**EXERCISE**
Only the lines from the line holding "The height and" through the final line of the entries below are to be returned, exactly as they stand.

***** TASK DATA

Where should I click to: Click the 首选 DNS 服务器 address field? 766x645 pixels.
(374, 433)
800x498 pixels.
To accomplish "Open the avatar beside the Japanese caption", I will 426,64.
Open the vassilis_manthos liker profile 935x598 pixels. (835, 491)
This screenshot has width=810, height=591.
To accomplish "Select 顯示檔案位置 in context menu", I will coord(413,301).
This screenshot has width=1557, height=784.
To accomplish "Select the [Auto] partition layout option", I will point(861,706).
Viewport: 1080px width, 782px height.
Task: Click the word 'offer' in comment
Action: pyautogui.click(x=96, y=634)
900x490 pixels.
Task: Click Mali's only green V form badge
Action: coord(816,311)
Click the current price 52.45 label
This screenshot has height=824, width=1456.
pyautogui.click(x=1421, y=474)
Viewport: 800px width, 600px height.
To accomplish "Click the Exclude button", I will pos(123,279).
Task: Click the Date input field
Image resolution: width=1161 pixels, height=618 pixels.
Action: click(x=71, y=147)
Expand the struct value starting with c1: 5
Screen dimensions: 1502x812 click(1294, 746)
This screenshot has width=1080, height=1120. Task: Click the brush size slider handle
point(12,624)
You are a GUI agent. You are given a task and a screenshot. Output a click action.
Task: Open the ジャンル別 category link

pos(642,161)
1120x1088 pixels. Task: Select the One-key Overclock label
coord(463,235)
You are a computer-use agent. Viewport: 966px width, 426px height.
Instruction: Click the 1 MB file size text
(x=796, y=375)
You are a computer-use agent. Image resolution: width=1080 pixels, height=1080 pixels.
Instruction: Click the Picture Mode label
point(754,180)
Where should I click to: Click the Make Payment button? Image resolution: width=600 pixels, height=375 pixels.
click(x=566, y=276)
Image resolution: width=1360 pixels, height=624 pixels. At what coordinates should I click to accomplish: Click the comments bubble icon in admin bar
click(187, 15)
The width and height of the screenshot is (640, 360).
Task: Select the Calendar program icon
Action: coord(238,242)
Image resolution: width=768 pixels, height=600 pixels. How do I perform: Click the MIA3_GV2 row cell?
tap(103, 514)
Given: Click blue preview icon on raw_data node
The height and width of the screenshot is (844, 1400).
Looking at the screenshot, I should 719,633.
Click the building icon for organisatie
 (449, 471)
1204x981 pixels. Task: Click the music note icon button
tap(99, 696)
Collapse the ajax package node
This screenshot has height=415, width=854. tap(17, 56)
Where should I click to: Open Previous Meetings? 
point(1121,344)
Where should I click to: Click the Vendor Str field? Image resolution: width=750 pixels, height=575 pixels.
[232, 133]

**********

**WRITTEN RESPONSE**
The height and width of the screenshot is (844, 1400).
Looking at the screenshot, I should 719,633.
Click the building icon for organisatie
 (449, 471)
1204x981 pixels. Task: Click the music note icon button
tap(99, 696)
Collapse the ajax package node
This screenshot has height=415, width=854. tap(17, 56)
Where should I click to: Open Previous Meetings? 
point(1121,344)
Where should I click to: Click the Vendor Str field? Image resolution: width=750 pixels, height=575 pixels.
[232, 133]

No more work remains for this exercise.